The downside is that while there is a free starter option which may suit you it . In fact it’s £5.25 per person per month, so this is really one to go for once business has ramped up, income is coming in and you have a few people in your team you need to engage with on projects at once.
You can find each of these tools here:
Project Management Tools
Think of the best project management tools as post it notes on a whiteboard that invited members of the team can access and work on. Simple, intuitive and effective.
There are so many great project management tools; Trello, Asana, Monday.com all of which we recommend and have used at one time.
They each have their pluses and minuses and this is the one case we don’t have a ‘strong’ favourite but the one we’ve stuck with is…
Ora
Why we like it:
– Intuitive tool for managing ongoing projects and tasks
– Very easy to separate out projects and avoid that feeling of overwhelm
– Visual format makes it easy to see at a glance exactly which tasks have been done already and which are outstanding
– Accessible from any platform using virtually any setup
We’ll start with our number one planning and project management tool, Ora.

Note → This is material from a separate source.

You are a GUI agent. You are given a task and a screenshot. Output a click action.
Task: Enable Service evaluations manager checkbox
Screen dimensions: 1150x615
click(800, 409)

Ora makes laying out and monitoring projects easier than anything else we’ve used to date… and we’ve tried the lot.
With project management you need something everyone can get to grips with and use. If just one person doesn’t use it, the whole thing falls apart. We’ve tried dozens over the years and most have been ditched unceremoniously.
The problem in our case is that we’re visual, not techie, people. We’ve found most of the all singing and dancing tools we’ve tried in the past to be way too complicated.
Most of us just want a simple way to see what we’re doing and when we need to do it. Who has the time to learn a whole new ecosystem? In my experience, if you can’t make sense of what’s going on in 60 seconds or less it’s not going to be a tool you’re going to want to keep coming back to (and it’ll certainly be an uphill struggle to get team members to use).
So how does Ora work?
It uses what’s known as a Kanban approach, a visual system for managing work. It lays your workload out for you in a step-by-step format and displays what tasks you need to do to achieve each goal within each project.
This setup means you can always see, at a glance, which tasks are outstanding, which need reviewing, which are completed.
It’s a bit like a having a giant whiteboard covered in ‘to do’ post-it notes (think CSI Miami) but then beautifully rearranged in a way that makes sense to you. Unlike a physical system it keeps things nicely segmented for you so you don’t feel overwhelmed and you can move stuff around, edit it and add to it whenever you want.
If you’ve completed a task you can simply click it, ready for review and then once that’s done you can mark it as complete and it’ll cross it off your list. Adding deadline reminders is a doddle and there are a whole host of customisations you can make if you so wish.
How do you run it?
It can be accessed from any browser, via their webpage, which means it’s backwardly compatible with pretty much any setup. You just need a computer, an Internet connection and access to Chrome or Firefox.
You also have the option to download their desktop apps (Mac, Window, Linux) if you want to work offline. Smartphone apps are also available in beta mode on request (this is where they lag behind Trello)
Ora is completely free for up to 3 users if you’re using the ‘basic plan’ (which should be more than adequate for most). If you’re running a larger operation prices start at $4.33 a month per user for teams of 8+.
Our other recommendations are:
Copy Review and Collaboration
Google Docs
Why we like it:
– It’s free and backwardly compatible with any setup
– Fantastic for any collaboration tasks that involve the written word
– It’s a great place to store and share templates (for yourself and/or your team)
– Useful for storing and locating written ‘how to’ instructions
As a word processor Google Docs is a fantastic alternative to Microsoft Word and Apple Pages and it’s completely free.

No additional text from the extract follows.